ONLAR

Onlar ki toprakta karınca,
                                    suda balık,
                                                  havada kuş kadar 
                                                               çokturlar;
korkak,
            cesur,
                     câhil,
                             hakîm 
                                      ve çocukturlar
ve kahreden
                 yaratan ki onlardır,
destanımızda yalnız onların maceraları vardır.
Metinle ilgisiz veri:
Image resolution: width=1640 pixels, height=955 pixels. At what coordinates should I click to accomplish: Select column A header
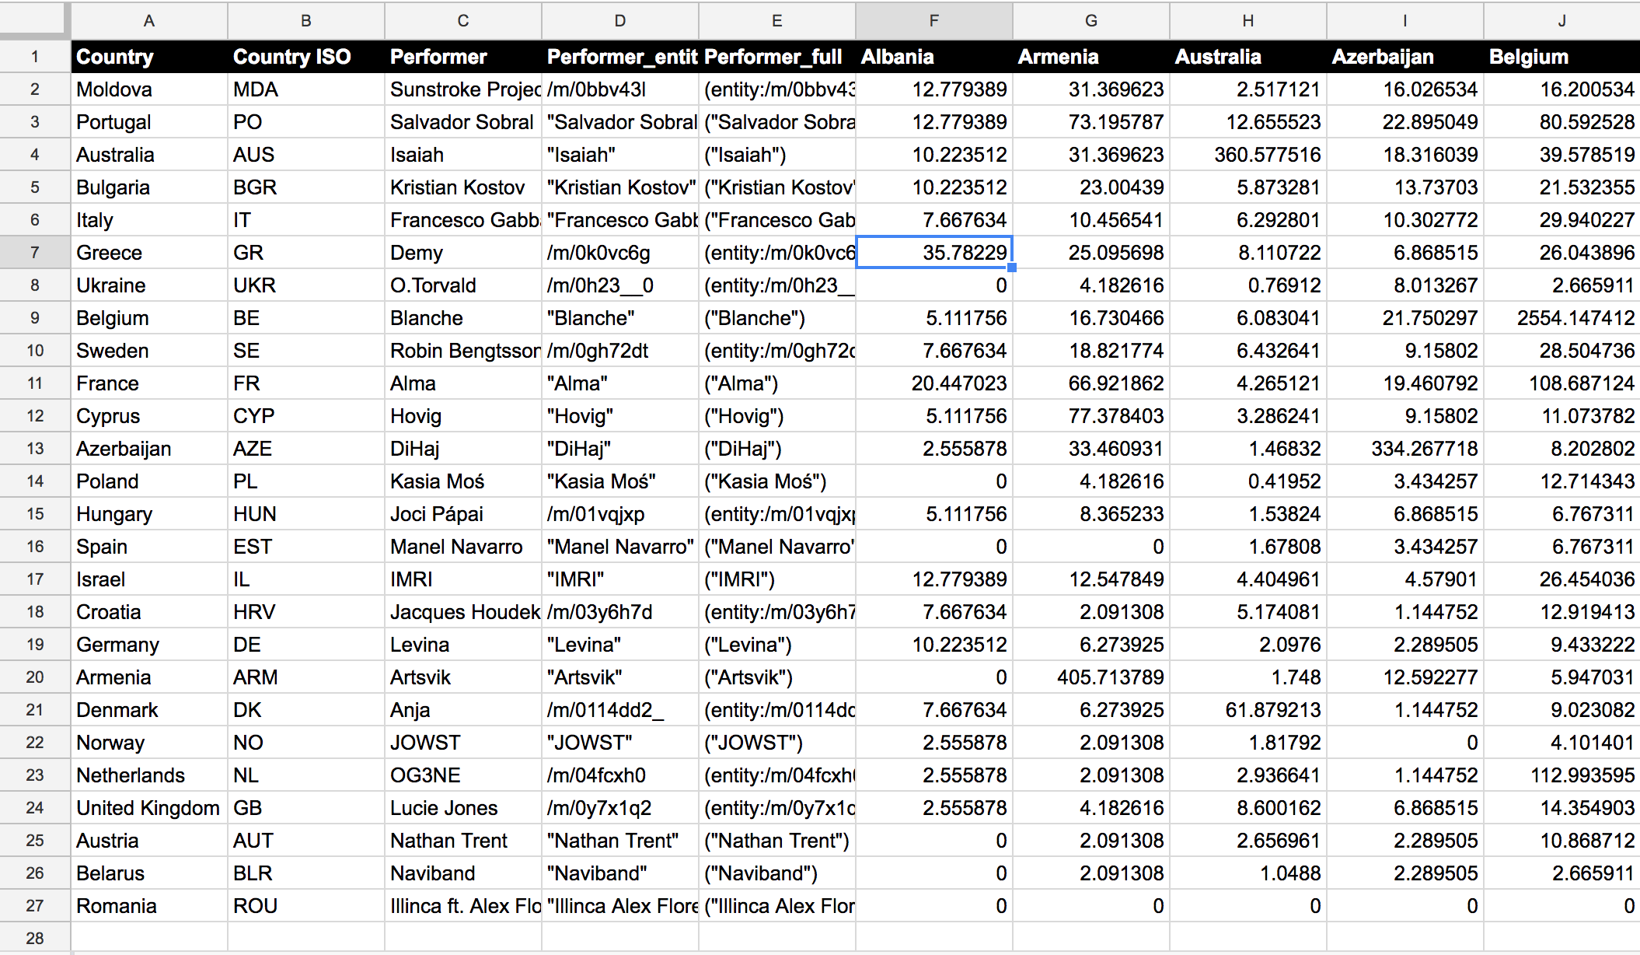149,21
Onlar ki uyup hainin iğvâsına
                                      sancaklarını elden yere düşürürler
ve düşmanı meydanda koyup 
                                        kaçarlar evlerine
ve onlar ki bir nice murtada hançer üşürürler
ve yeşil bir ağaç gibi gülen 
ve merasimsiz ağlayan
ve ana avrat küfreden onlardır,
destanımızda yalnız onların maceraları vardır.

Demir,
          kömür
                    ve şeker
ve kırmızı bakır
ve mensucat
ve sevda ve zulüm ve hayat
ve bilcümle sanayi kollarının
ve gökyüzü
                 ve sahra
                              ve mavi okyanus
ve kederli nehir yollarının,
sürülmüş toprağın ve nehirlerin bahtı
                bir şafak vakti değişmiş olur,
bir şafak vakti karanlığın kenarından
                onlar ağır ellerini toprağa basıp
                                          doğruldukları zaman.

En bilgin aynalara 
         en renkli şekilleri aksettiren onlardır.
Asırda onlar yendi, onlar yenildi.
Çok söz edildi onlara dair
ve onlar için:
   zincirlerinden başka kaybedecek şeyleri yoktur,
                                                                     denildi.